Cross-Origin Resource Sharing (CORS)
The Connect2id server includes a CORS Filter to allow transparent handling of browser cross-site requests according to the W3C Cross-Origin Resource Sharing (CORS) mechanism.
To configure the CORS policy edit the following properties file in the
WEB-INF
directory of the web application:
WEB-INF/cors.properties
cors.allowGenericHttpRequests
Set to true
to allow generic HTTP requests, else only valid and accepted CORS
requests will be allowed (strict CORS filtering).
Do not change this parameter.
cors.allowGenericHttpRequests = true
cors.allowOrigin
Lists the allowed CORS origins. They must be specified as whitespace-separated
URLs. Requests from origins not included here will be refused with an HTTP 403
“Forbidden” response. If set to *
any origin is allowed.
Example: Allow any origin:
cors.allowOrigin = *
Example: Allow cross-domain requests from the following three origins only:
cors.allowOrigin = http://example.com http://example.com:8080 https://secure.net
cors.allowSubdomains
If true
the CORS filter will allow requests from any origin which is a
subdomain origin of the allowed origins. A subdomain is matched by comparing
its scheme and suffix (host name / IP address and optional port number).
Example:
Explicitly allowed origin: http://example.com
Matches the original origin as well as any subdomain, e.g.
http://foo.example.com
, http://bar.example.com
, etc.
cors.supportedMethods
Lists the supported HTTP methods. Requests for methods not included here will be refused by the CORS filter with an HTTP 405 “Method not allowed” response.
Do not change this parameter.
cors.supportedMethods = GET, POST, PUT, DELETE
cors.supportedHeaders
Lists the supported non-simple (according to the CORS standard) header names.
Do not change this parameter.
cors.supportedHeaders = *
cors.exposedHeaders
Lists the non-simple headers (according to the CORS standard) that the web client (browser) should expose.
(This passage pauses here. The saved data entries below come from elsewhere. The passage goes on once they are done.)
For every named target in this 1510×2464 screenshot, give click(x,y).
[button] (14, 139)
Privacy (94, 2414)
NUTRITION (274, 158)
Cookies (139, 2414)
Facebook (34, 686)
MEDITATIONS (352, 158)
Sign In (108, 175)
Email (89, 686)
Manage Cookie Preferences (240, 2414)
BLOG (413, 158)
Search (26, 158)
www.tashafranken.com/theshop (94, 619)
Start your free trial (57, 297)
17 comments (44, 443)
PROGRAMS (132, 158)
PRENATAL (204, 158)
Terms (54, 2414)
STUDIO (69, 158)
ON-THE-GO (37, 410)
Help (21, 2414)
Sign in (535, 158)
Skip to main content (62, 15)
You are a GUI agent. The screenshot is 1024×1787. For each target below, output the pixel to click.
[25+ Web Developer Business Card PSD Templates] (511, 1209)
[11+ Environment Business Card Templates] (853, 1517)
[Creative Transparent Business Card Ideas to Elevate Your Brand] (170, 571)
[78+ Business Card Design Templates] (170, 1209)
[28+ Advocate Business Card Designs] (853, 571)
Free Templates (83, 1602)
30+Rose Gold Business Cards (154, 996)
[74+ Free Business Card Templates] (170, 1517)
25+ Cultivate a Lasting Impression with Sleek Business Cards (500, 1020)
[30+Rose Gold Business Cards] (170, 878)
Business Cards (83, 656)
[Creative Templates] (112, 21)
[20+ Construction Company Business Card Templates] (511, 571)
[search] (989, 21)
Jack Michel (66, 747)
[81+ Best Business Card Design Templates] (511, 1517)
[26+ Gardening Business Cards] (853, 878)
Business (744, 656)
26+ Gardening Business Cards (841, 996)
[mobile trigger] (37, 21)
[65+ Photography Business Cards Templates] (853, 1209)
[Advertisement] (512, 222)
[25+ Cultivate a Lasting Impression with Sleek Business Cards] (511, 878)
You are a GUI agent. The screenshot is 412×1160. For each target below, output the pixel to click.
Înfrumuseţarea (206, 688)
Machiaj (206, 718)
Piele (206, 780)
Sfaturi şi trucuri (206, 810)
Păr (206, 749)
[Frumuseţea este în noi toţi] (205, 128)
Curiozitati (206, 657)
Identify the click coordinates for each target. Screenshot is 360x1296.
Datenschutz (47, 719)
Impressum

Do not change this parameter.
cors.exposedHeaders = Location
cors.supportsCredentials
Indicates whether user credentials, such as cookies, HTTP authentication or client-side certificates, are supported.
Do not change this parameter.
cors.supportsCredentials = true
cors.maxAge
Indicates how long the results of a CORS preflight request can be cached by the
web client, in seconds. If -1
unspecified.
Recommended value: 1 day (86400 seconds).